▶ Work required
Your task is to copy every line of the entries that holds the word "computer".

▶ Input records
☆ ☆ ☆ ☆ ☆ ☆ ☆
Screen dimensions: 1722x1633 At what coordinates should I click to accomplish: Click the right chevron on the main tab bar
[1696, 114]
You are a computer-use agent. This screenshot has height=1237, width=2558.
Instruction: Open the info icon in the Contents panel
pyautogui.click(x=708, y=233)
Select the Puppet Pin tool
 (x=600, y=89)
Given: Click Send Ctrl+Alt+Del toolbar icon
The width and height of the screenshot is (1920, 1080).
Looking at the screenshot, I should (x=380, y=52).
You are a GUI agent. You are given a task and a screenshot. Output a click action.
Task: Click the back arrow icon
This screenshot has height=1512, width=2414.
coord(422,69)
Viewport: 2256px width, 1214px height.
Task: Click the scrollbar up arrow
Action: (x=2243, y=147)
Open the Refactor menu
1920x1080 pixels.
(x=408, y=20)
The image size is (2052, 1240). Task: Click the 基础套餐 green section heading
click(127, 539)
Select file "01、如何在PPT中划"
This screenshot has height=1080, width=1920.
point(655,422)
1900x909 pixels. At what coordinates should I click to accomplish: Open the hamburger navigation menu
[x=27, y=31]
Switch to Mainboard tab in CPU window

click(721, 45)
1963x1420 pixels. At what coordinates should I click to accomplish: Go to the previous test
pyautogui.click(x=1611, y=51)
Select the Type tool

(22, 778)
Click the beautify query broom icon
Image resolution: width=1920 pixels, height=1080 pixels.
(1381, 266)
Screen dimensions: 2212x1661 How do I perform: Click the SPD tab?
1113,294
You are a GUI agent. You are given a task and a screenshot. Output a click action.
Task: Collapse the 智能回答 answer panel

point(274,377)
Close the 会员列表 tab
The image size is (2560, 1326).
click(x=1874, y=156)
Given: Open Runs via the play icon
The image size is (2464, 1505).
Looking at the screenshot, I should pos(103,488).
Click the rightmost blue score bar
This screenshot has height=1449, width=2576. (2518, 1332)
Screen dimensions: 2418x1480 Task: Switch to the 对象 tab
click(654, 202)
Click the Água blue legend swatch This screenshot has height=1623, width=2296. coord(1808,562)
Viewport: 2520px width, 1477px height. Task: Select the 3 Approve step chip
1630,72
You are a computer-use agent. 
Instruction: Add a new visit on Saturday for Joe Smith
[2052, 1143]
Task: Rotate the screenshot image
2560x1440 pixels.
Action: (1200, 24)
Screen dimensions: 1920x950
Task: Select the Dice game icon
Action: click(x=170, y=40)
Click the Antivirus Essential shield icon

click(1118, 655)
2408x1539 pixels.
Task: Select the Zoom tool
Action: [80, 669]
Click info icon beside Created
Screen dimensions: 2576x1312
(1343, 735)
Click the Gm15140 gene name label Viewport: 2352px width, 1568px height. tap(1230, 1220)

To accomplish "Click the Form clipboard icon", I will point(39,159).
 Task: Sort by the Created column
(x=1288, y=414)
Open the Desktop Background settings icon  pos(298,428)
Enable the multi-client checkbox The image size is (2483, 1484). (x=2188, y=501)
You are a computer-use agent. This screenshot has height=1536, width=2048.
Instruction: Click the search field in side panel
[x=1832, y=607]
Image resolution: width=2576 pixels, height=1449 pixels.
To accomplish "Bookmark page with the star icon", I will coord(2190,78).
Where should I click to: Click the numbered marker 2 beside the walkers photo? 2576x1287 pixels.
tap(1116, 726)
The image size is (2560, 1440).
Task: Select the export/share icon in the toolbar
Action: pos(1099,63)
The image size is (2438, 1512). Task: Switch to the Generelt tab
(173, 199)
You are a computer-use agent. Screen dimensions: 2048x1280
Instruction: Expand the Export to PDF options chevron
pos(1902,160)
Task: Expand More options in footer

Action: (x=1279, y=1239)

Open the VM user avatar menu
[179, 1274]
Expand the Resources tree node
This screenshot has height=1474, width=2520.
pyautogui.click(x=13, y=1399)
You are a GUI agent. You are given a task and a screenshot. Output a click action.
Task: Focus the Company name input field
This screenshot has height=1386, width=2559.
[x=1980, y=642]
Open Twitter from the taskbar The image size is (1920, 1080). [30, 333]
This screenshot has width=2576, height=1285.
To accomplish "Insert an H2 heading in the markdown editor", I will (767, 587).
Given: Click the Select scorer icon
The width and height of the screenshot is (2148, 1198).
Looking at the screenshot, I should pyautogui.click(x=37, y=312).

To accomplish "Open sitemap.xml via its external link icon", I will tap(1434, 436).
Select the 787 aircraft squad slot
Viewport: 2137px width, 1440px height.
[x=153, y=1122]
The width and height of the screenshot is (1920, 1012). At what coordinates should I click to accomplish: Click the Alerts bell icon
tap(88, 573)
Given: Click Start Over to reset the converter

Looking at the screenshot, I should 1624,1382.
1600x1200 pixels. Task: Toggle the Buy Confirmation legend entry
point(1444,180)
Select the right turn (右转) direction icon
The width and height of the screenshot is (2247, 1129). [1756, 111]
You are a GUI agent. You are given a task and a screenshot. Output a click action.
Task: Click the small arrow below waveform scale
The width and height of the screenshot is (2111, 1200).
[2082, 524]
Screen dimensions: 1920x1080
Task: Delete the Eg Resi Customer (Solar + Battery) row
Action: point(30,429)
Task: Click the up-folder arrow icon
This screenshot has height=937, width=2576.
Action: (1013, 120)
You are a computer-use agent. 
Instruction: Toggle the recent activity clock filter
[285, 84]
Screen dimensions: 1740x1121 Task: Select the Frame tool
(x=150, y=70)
☆ ☆ ☆ ☆ ☆ ☆ ☆
▶ Answer area
You are a computer-use agent. This screenshot has height=1237, width=2558.
You are a computer-use agent. 
You are a computer-use agent. This screenshot has height=1536, width=2048.
You are a computer-use agent. Screen dimensions: 2048x1280
You are a computer-use agent. 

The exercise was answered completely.